AASC is a corpus of natural language text extracted from scientific papers. It contains 2,339,195 sentences from PDF-format papers from the ACL Anthology [1], a comprehensive scientific paper repository on computational linguistics and natural language processing.
For PDF document analysis, we use PDFNLT 1.0 [2], a PDF paper analysis tool specifically trained for ACL Anthology. After excluding papers with non-standard structures (eg. no abstract, or no references), the rest 13,923 papers were further processed by (1) sentence splitting, and (2) section type labeling.
The ACL_2018_v2.tar.gz
file contains the extracted natural language sentences for each <paper_ID>
, where the <paper_ID>
is the unique identifier of the paper on the ACL Anthology.
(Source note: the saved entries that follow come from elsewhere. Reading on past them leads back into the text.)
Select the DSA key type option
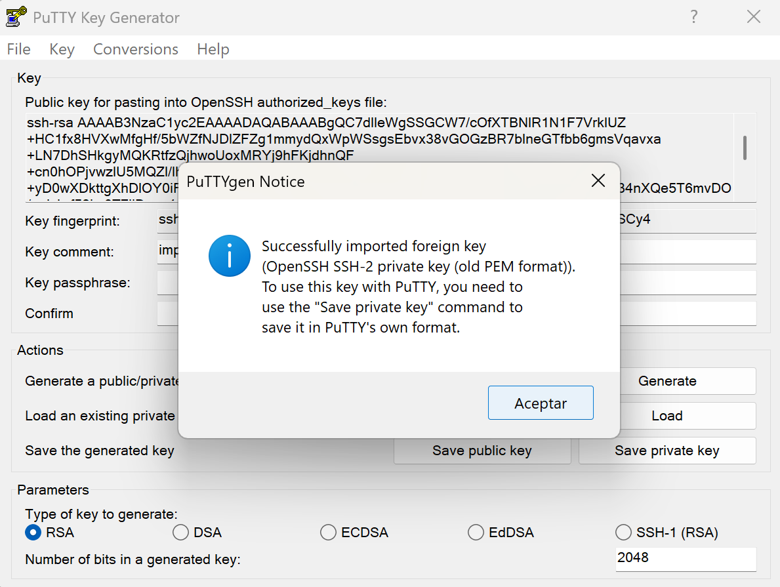 click(x=181, y=533)
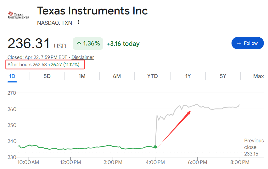Click the Texas Instruments logo
Screen dimensions: 268x169
click(19, 15)
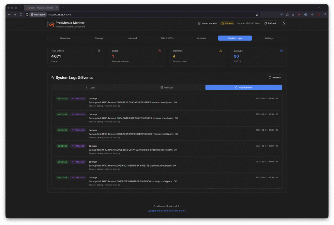Refresh the System Logs & Events panel
Screen dimensions: 334x225
coord(274,77)

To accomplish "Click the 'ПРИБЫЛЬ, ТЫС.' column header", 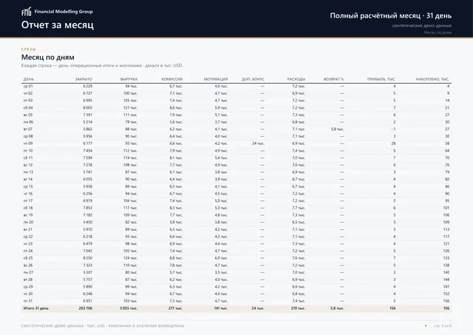I will (381, 79).
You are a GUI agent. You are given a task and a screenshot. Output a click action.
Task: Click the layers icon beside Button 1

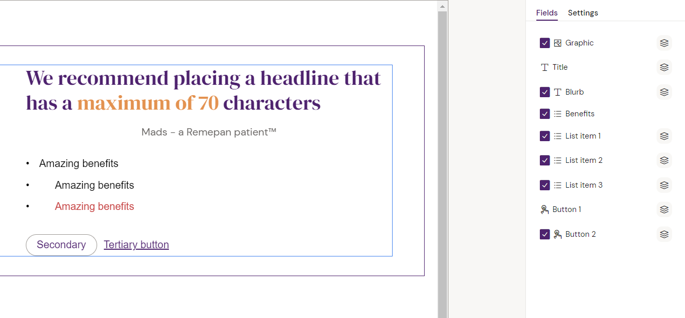click(664, 209)
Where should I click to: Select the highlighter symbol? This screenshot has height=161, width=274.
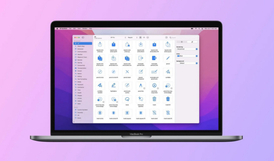113,85
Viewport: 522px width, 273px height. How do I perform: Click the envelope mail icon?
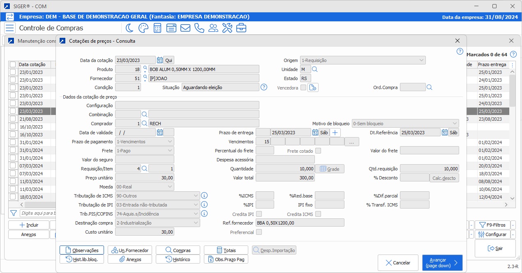pos(185,28)
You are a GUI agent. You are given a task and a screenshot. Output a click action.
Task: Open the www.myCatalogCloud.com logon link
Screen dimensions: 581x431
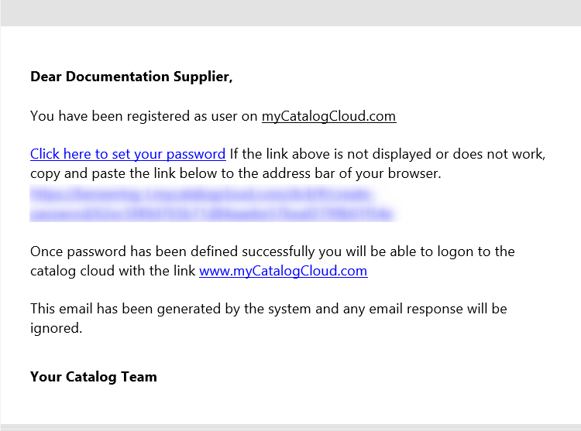pos(283,271)
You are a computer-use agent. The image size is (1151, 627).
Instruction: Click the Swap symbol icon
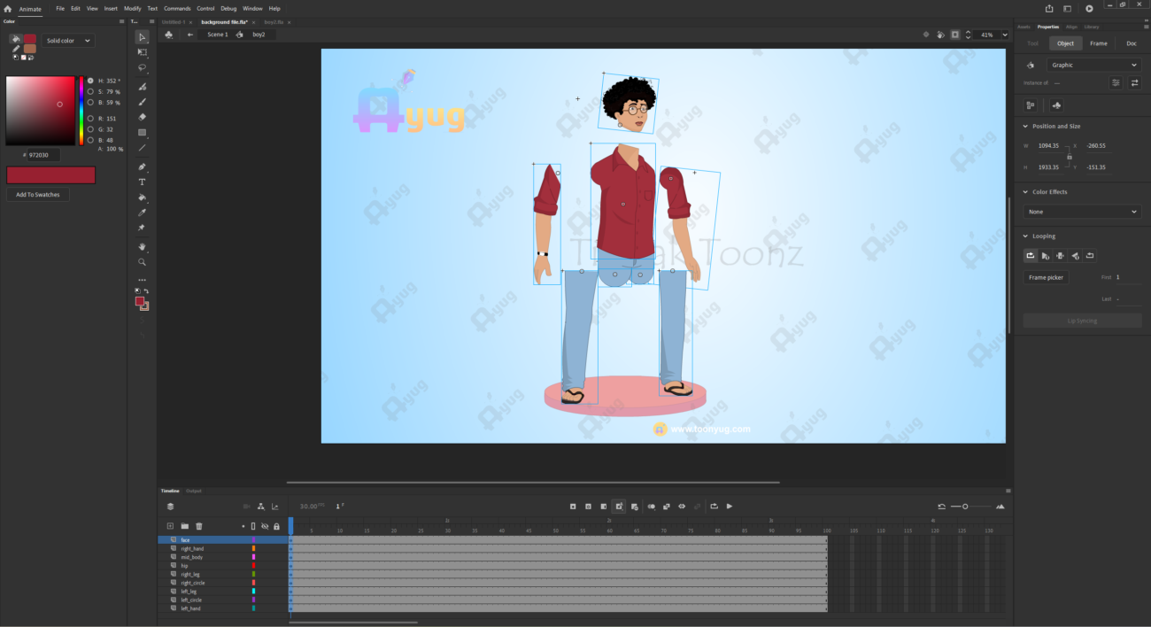click(x=1134, y=82)
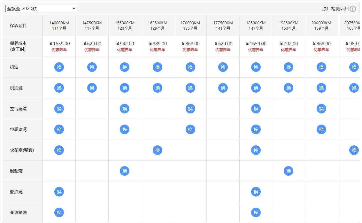The image size is (362, 223).
Task: Click 制动液 换 icon at 155000KM
Action: coord(125,171)
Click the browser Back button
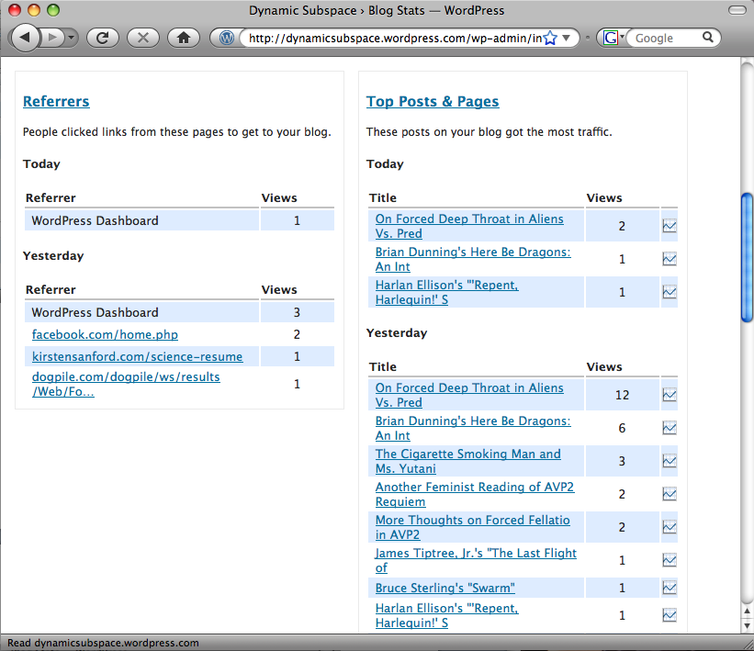The height and width of the screenshot is (651, 754). 25,38
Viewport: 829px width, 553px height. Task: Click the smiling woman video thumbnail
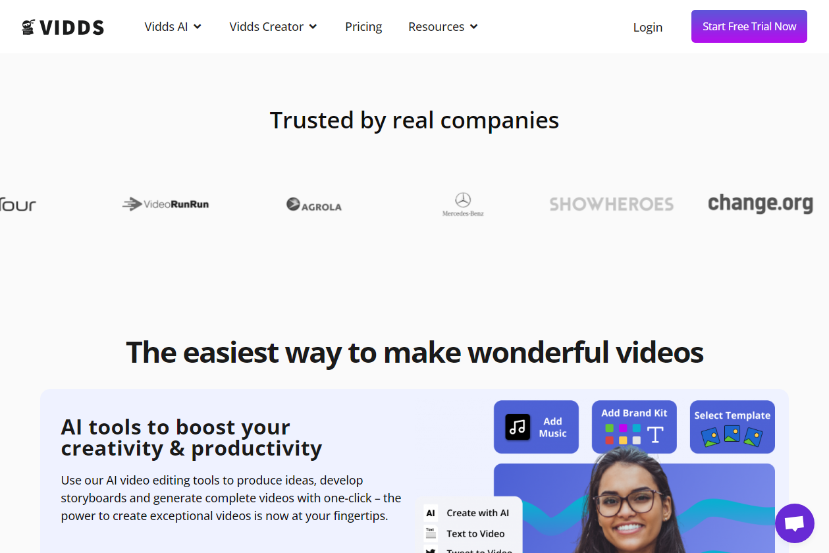pyautogui.click(x=634, y=508)
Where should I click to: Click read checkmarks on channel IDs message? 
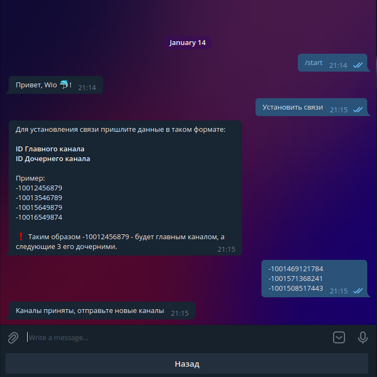click(358, 291)
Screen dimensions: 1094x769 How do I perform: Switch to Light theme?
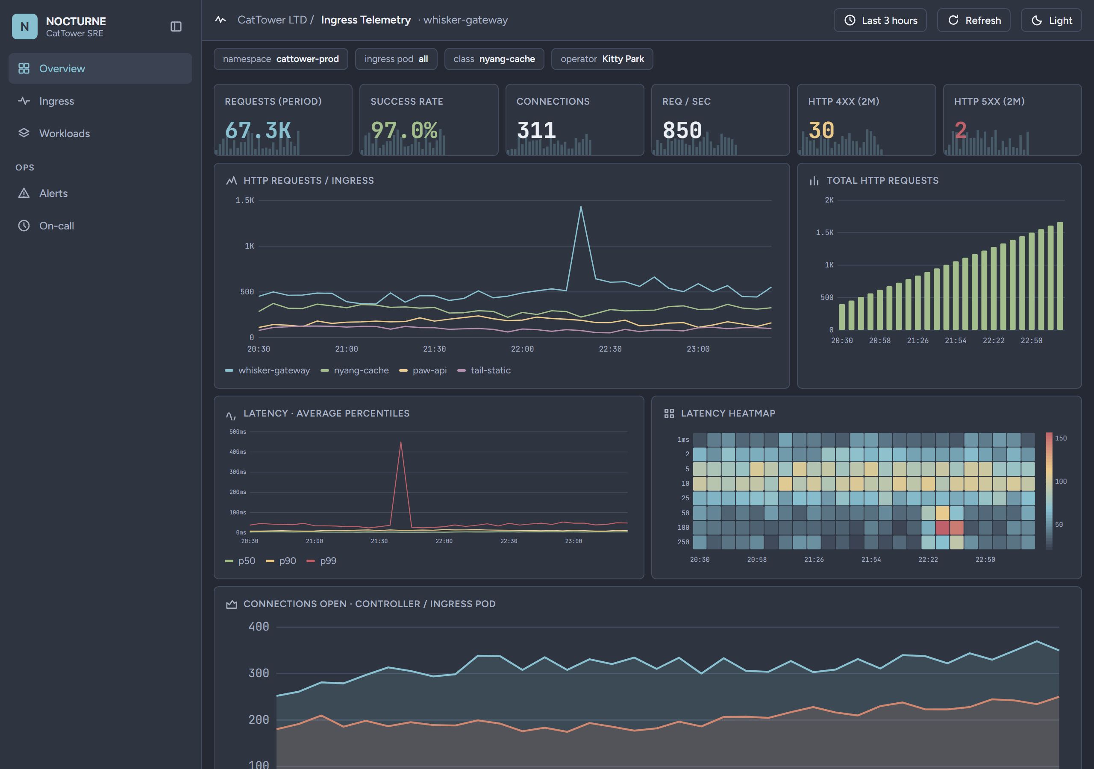coord(1051,20)
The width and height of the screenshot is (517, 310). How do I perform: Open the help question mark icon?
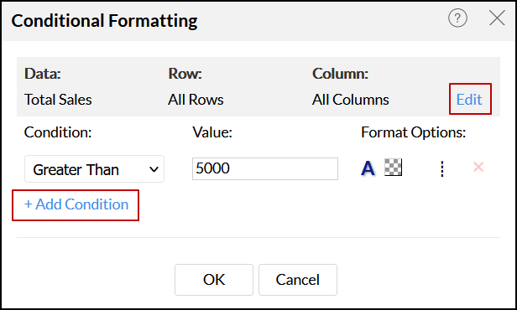pyautogui.click(x=457, y=18)
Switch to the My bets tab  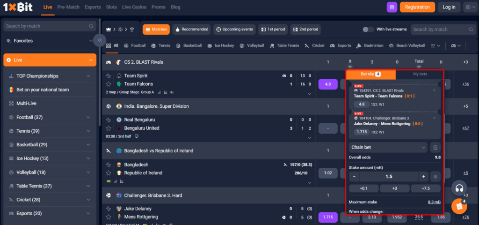pos(420,74)
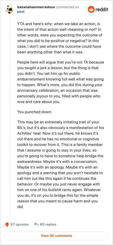The width and height of the screenshot is (113, 245).
Task: Click the paragraph starting "People here will argue"
Action: coord(61,82)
The corresponding PDF version can be found using the URL:
http://aclweb.org/anthology/<paper_ID>.
Each sentence file is named as <paper_ID>.ss
within which each line represents tab-separated values of a sentence:
Column | Example (A00-1001.ss) |
---|---|
Sentence ID | s-1-1-0-0 |
Section type | abstract |
Sentence text: | The paper describes a natural language based expert system route advisor for the public bus transport in Trondheim, Norway. |
A simple dictionary-based classifier was used for the section type labeling.
For details, see also our Overview of AASC
- Following the copyright policy of the original ACL Anthology, AASC materials are licensed under the Creative Commons Attribution-NonCommercial-ShareAlike 3.0 International License.
- This work was supported by National Institute of Informatics and JST Crest JPMJCR1513.